Filter index values in koalas Data frame

I am trying to recreate the below operation in kolas, In pandas this works when i try the same in koalas it throws an error.

Operation tried in Pandas:

df = pd.DataFrame({'foo':['a','b','c','d','e'], 'bar':['1', '2', '3','4','5']})
df1 = pd.DataFrame({'foo':['a','b','c'], 'bar':['1', '2', '3']})

ci = [4,32,12,1]

df[df.index.get_level_values(0).isin(ci)]

Output:

foo bar 1 b 2 4 e 5

Operation tried in Koalas:

df = ks.DataFrame({'foo':['a','b','c','d','e'], 'bar':['1', '2', '3','4','5']})
df1 = ks.DataFrame({'foo':['a','b','c'], 'bar':['1', '2', '3']})

ci = [4,32,12,1]

df[df.index.get_level_values(0).isin(ci)]

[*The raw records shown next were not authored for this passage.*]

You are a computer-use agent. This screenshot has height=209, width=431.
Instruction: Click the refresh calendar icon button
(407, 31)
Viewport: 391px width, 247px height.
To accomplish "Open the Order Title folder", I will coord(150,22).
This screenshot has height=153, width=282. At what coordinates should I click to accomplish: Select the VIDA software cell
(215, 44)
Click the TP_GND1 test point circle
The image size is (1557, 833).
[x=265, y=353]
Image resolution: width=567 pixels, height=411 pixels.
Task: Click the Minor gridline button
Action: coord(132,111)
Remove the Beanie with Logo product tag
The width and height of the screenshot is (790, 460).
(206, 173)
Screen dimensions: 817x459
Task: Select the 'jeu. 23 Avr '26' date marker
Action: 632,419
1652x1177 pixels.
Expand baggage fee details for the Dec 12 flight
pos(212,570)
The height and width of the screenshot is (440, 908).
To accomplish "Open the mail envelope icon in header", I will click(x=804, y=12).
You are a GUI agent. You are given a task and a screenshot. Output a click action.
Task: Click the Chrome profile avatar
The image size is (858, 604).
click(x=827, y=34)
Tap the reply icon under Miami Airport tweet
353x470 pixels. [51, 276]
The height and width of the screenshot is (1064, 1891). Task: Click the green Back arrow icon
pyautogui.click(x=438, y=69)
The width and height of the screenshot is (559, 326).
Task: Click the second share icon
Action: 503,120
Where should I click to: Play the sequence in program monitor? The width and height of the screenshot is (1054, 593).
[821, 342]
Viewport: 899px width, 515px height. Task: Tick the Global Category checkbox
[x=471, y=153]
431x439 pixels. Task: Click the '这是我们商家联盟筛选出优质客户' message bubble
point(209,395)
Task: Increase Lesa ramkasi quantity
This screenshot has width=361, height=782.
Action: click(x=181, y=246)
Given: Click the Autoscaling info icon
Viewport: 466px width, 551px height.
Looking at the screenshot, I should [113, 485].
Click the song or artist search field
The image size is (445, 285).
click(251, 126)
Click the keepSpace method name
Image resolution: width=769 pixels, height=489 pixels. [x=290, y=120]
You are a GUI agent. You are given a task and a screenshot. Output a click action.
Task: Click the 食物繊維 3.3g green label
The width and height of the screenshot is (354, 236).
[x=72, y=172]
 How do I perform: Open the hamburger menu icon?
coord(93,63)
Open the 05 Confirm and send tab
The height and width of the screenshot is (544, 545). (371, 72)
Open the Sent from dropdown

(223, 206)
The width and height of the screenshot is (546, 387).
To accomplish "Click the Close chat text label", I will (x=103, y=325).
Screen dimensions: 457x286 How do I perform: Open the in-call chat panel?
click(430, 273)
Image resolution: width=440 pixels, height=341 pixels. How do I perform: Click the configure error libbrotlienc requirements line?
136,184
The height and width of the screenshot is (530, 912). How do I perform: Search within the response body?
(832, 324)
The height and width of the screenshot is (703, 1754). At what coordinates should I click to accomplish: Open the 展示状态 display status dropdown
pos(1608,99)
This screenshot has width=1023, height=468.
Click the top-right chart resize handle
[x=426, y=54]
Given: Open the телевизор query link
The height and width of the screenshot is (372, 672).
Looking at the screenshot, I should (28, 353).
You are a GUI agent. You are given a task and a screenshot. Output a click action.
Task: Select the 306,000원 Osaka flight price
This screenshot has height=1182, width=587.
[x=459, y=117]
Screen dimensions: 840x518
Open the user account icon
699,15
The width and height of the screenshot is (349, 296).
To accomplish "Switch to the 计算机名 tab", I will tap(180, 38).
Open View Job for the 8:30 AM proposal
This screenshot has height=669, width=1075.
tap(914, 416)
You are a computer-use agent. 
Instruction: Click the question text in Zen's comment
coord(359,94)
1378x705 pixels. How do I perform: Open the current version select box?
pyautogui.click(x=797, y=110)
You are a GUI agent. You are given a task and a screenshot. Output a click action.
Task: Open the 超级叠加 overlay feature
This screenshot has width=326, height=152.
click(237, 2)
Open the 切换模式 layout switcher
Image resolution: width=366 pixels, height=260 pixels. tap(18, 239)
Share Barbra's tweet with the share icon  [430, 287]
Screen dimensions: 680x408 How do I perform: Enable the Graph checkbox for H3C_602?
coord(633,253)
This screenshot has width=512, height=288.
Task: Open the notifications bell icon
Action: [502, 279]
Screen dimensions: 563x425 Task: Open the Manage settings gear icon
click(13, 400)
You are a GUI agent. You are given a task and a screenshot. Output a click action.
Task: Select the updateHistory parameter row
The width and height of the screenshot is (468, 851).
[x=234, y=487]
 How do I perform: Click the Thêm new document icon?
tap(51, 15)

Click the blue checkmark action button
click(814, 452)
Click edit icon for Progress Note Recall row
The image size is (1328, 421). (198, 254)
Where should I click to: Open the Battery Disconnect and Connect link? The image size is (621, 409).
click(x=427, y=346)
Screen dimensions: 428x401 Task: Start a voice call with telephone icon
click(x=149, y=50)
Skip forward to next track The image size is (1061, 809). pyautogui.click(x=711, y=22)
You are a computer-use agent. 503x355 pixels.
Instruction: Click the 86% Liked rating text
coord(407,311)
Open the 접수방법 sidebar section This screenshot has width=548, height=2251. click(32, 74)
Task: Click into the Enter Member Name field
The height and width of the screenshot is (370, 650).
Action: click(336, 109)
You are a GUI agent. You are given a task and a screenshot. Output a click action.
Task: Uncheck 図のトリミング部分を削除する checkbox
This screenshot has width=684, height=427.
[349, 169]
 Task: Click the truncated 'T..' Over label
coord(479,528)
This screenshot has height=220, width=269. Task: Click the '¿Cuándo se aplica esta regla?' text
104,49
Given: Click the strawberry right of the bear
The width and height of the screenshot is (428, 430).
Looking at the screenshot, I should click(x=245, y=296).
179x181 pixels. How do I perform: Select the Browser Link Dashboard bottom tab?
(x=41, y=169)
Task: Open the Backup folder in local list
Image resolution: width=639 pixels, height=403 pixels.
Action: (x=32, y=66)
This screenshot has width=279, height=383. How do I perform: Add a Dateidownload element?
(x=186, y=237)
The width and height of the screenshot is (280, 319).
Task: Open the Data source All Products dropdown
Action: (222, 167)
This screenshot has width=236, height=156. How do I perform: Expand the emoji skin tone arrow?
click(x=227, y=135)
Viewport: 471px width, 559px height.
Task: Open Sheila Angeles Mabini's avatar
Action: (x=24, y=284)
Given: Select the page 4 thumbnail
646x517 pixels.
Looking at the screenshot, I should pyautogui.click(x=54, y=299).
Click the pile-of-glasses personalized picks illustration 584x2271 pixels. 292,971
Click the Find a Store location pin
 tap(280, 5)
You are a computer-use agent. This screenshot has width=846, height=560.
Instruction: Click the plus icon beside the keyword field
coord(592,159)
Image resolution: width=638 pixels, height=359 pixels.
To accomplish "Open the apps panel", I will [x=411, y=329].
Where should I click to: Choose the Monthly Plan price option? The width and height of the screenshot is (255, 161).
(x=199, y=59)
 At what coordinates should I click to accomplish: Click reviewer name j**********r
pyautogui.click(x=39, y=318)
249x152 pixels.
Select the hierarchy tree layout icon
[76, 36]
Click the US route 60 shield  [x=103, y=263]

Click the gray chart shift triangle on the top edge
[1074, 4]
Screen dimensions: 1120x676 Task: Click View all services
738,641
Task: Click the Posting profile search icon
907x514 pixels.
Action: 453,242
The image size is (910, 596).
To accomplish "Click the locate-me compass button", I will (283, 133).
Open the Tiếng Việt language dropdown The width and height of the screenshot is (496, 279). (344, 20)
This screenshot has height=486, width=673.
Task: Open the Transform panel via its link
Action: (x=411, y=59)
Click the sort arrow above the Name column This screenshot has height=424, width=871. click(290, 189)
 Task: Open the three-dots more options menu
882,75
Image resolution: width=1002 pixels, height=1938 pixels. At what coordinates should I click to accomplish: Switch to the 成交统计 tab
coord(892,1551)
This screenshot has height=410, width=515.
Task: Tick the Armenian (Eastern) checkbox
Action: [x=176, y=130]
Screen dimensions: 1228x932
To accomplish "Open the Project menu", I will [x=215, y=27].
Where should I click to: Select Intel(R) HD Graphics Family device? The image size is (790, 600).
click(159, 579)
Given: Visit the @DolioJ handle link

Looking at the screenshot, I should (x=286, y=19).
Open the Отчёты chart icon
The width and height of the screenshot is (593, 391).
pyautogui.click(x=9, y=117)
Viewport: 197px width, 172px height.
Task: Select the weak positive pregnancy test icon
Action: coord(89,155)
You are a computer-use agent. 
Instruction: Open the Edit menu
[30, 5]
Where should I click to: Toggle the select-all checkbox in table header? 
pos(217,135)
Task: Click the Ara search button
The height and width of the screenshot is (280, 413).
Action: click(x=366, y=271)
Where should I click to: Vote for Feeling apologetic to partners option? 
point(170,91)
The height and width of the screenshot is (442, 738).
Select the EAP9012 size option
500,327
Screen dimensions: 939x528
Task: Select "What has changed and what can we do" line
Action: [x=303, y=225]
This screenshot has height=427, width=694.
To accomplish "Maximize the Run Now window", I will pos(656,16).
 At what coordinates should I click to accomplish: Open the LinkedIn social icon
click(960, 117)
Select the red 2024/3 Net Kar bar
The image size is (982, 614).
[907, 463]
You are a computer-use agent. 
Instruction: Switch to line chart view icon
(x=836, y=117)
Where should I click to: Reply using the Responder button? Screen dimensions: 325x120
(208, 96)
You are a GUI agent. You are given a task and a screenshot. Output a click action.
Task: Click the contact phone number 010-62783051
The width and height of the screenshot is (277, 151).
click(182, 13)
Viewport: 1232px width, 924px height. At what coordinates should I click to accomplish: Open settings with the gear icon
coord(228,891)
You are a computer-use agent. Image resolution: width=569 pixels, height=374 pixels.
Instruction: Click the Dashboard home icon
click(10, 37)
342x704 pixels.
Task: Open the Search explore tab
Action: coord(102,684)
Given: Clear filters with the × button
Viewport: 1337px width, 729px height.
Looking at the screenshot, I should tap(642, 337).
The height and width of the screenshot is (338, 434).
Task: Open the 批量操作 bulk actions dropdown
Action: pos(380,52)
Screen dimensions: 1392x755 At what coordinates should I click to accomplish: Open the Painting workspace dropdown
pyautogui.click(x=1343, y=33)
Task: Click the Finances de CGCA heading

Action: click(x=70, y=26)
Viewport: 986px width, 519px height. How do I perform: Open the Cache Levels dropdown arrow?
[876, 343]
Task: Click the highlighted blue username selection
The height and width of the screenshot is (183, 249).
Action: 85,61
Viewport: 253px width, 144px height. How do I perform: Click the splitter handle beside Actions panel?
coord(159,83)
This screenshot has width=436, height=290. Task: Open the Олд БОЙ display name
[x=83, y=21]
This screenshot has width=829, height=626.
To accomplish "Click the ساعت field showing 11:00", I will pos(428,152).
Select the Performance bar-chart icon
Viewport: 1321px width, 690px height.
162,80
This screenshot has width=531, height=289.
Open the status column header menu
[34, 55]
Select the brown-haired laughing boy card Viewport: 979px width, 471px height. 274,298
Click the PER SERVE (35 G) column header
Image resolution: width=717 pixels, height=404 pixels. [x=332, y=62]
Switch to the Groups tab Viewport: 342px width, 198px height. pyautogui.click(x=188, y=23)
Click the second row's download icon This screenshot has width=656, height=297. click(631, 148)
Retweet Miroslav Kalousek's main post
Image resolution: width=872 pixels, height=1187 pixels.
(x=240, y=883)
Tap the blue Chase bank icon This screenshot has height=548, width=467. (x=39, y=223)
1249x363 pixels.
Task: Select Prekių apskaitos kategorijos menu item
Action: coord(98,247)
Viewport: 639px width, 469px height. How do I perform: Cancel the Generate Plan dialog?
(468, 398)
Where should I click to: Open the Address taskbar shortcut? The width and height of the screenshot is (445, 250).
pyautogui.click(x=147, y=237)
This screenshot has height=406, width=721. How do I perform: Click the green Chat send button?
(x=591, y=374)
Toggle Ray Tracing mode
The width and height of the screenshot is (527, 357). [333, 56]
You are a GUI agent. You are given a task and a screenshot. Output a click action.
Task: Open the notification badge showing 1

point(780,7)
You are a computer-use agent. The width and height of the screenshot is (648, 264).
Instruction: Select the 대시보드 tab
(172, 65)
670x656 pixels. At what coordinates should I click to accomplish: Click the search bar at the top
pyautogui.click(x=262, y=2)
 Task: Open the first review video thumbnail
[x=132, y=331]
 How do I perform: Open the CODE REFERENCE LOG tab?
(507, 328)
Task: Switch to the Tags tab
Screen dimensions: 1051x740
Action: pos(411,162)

Output: PandasNotImplementedError: The method pd.Index.__iter__() is not implemented. If you want to collect your data as an NumPy array, use ‘to_numpy()’ instead.

Answer

Looks like Index.get_level_values() is using __iter__() behind the scenes, which is not supported in Koalas.

Couple of thoughts:

  1. Why the need to use get_level_values() at all? df[df.index.isin(ci)] works just as well.

  2. The “proper” way to index with missing labels would be to use .reindex(). It would fill the rows that are missing from the new index with NaNs, which you’ll have to drop:

new_df = df.reindex(index=ci).dropna()